**The exercise:** Please update every one of the records below by replacing "Screen dimensions" with "Display size", leaving everything else the same.

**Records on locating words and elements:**
··········

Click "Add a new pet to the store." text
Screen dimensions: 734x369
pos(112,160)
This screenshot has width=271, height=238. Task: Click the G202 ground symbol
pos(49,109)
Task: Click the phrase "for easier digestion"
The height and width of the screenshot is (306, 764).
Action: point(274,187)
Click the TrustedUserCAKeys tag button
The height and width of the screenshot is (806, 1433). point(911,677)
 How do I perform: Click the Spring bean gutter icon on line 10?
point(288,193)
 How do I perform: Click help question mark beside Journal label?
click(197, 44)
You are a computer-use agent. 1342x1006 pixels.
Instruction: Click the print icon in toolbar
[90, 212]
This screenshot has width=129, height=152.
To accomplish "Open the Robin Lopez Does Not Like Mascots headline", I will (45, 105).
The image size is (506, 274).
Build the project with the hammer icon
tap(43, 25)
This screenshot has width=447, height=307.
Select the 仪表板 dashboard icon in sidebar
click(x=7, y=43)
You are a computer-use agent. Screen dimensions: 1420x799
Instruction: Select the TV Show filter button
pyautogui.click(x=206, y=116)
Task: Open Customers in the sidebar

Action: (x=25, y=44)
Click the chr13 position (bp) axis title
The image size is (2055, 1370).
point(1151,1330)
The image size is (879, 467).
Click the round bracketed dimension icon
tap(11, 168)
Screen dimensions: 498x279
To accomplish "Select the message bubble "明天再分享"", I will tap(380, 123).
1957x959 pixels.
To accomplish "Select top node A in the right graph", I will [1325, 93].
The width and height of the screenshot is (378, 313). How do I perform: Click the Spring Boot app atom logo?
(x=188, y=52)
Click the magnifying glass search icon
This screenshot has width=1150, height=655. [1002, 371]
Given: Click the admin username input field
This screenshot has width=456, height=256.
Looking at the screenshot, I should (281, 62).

··········

**Solution to the exercise:**
Click "Add a new pet to the store." text
Display size: 734x369
pos(112,160)
This screenshot has width=271, height=238. Task: Click the G202 ground symbol
pos(49,109)
Task: Click the phrase "for easier digestion"
The height and width of the screenshot is (306, 764).
Action: point(274,187)
Click the TrustedUserCAKeys tag button
The height and width of the screenshot is (806, 1433). point(911,677)
 How do I perform: Click the Spring bean gutter icon on line 10?
point(288,193)
 How do I perform: Click help question mark beside Journal label?
click(197, 44)
You are a computer-use agent. 1342x1006 pixels.
Instruction: Click the print icon in toolbar
[90, 212]
This screenshot has width=129, height=152.
To accomplish "Open the Robin Lopez Does Not Like Mascots headline", I will (45, 105).
The image size is (506, 274).
Build the project with the hammer icon
tap(43, 25)
This screenshot has width=447, height=307.
Select the 仪表板 dashboard icon in sidebar
click(x=7, y=43)
You are a computer-use agent. Display size: 1420x799
Instruction: Select the TV Show filter button
pyautogui.click(x=206, y=116)
Task: Open Customers in the sidebar

Action: (x=25, y=44)
Click the chr13 position (bp) axis title
The image size is (2055, 1370).
point(1151,1330)
The image size is (879, 467).
Click the round bracketed dimension icon
tap(11, 168)
Display size: 498x279
To accomplish "Select the message bubble "明天再分享"", I will tap(380, 123).
1957x959 pixels.
To accomplish "Select top node A in the right graph", I will [1325, 93].
The width and height of the screenshot is (378, 313). How do I perform: Click the Spring Boot app atom logo?
(x=188, y=52)
Click the magnifying glass search icon
This screenshot has width=1150, height=655. [1002, 371]
Given: Click the admin username input field
This screenshot has width=456, height=256.
Looking at the screenshot, I should (281, 62).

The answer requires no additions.